* [Activity]: Make an exact copy of all the entries, with the pictures left out.

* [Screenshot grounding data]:
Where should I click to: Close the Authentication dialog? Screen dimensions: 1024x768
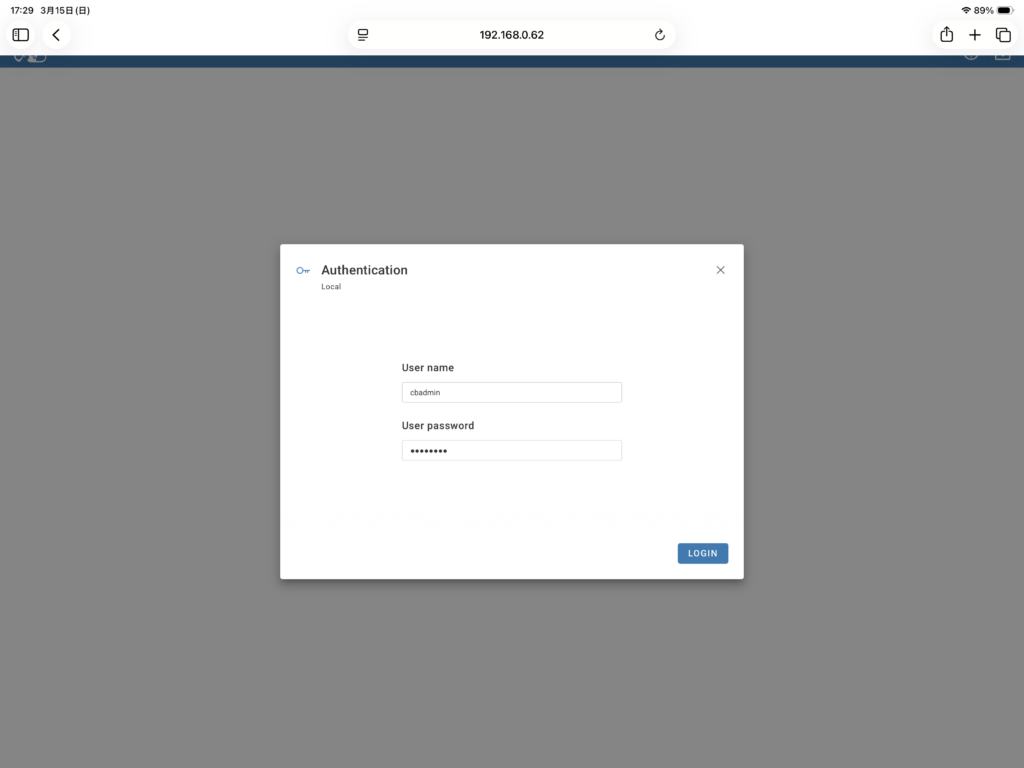720,270
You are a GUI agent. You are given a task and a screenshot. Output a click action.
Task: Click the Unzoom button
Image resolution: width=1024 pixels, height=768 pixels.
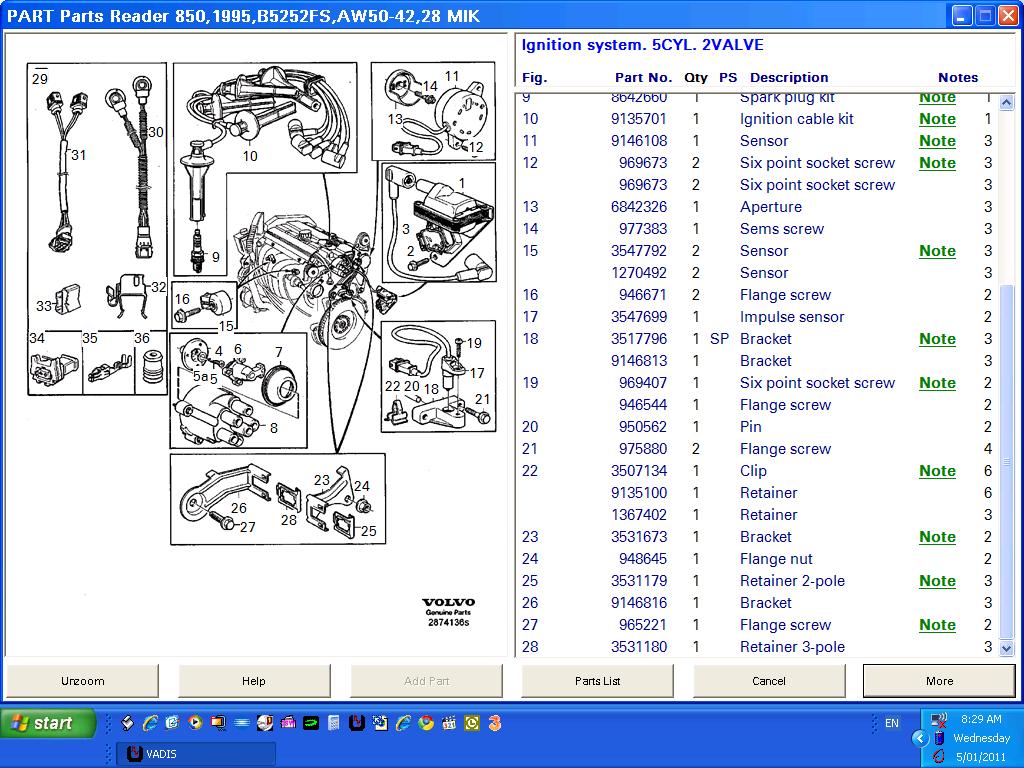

* [Written response]:
Where should I click to: Close the Authentication dialog? Screen dimensions: 1024x768
720,270
You are a GUI agent. You are given a task and a screenshot. Output a click action.
Task: Click the Unzoom button
Image resolution: width=1024 pixels, height=768 pixels.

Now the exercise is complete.